Directive: Quote, word for word, the items from the line containing "1, 770, 27)" through the end of the items, including both of those lines.
◆ ◆ ◆ ◆
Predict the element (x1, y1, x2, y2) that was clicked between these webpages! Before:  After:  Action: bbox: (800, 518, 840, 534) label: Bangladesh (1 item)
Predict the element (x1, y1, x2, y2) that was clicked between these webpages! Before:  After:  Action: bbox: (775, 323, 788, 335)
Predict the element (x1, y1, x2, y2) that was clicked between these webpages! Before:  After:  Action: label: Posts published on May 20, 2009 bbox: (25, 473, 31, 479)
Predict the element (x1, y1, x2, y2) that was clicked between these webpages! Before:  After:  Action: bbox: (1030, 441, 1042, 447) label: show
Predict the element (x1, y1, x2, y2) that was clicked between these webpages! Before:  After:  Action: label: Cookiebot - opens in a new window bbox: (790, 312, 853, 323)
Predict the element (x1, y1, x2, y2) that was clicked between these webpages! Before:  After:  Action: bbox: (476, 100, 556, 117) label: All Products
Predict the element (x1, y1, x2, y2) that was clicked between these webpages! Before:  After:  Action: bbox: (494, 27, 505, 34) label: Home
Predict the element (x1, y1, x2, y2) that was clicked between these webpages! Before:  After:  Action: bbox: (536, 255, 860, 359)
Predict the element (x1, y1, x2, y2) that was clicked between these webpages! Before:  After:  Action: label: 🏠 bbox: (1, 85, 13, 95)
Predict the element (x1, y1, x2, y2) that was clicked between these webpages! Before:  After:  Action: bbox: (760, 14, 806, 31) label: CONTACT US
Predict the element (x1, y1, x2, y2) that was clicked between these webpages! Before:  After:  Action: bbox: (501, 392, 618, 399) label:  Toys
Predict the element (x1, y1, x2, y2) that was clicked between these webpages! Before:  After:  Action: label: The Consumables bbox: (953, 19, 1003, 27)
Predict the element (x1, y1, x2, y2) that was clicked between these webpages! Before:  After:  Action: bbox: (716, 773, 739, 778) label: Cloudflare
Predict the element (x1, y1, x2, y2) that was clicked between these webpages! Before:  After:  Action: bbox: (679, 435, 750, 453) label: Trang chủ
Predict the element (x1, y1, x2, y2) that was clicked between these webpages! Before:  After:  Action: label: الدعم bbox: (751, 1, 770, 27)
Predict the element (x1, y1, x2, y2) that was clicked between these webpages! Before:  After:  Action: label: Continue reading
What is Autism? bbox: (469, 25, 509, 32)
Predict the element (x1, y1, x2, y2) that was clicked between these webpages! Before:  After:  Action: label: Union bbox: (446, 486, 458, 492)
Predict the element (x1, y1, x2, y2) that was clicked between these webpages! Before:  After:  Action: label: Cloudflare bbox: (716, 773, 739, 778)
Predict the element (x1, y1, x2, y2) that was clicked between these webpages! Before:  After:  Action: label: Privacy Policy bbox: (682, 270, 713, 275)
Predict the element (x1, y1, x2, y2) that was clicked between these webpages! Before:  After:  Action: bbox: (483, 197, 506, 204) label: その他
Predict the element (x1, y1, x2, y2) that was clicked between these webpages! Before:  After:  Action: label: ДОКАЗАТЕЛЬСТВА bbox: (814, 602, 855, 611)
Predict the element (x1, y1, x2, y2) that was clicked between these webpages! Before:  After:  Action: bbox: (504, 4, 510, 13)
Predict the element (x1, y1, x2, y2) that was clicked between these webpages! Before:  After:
◆ ◆ ◆ ◆
Result of this exercise:
Predict the element (x1, y1, x2, y2) that was clicked between these webpages! Before:  After:  Action: label: الدعم bbox: (751, 1, 770, 27)
Predict the element (x1, y1, x2, y2) that was clicked between these webpages! Before:  After:  Action: label: Continue reading
What is Autism? bbox: (469, 25, 509, 32)
Predict the element (x1, y1, x2, y2) that was clicked between these webpages! Before:  After:  Action: label: Union bbox: (446, 486, 458, 492)
Predict the element (x1, y1, x2, y2) that was clicked between these webpages! Before:  After:  Action: label: Cloudflare bbox: (716, 773, 739, 778)
Predict the element (x1, y1, x2, y2) that was clicked between these webpages! Before:  After:  Action: label: Privacy Policy bbox: (682, 270, 713, 275)
Predict the element (x1, y1, x2, y2) that was clicked between these webpages! Before:  After:  Action: bbox: (483, 197, 506, 204) label: その他
Predict the element (x1, y1, x2, y2) that was clicked between these webpages! Before:  After:  Action: label: ДОКАЗАТЕЛЬСТВА bbox: (814, 602, 855, 611)
Predict the element (x1, y1, x2, y2) that was clicked between these webpages! Before:  After:  Action: bbox: (504, 4, 510, 13)
Predict the element (x1, y1, x2, y2) that was clicked between these webpages! Before:  After:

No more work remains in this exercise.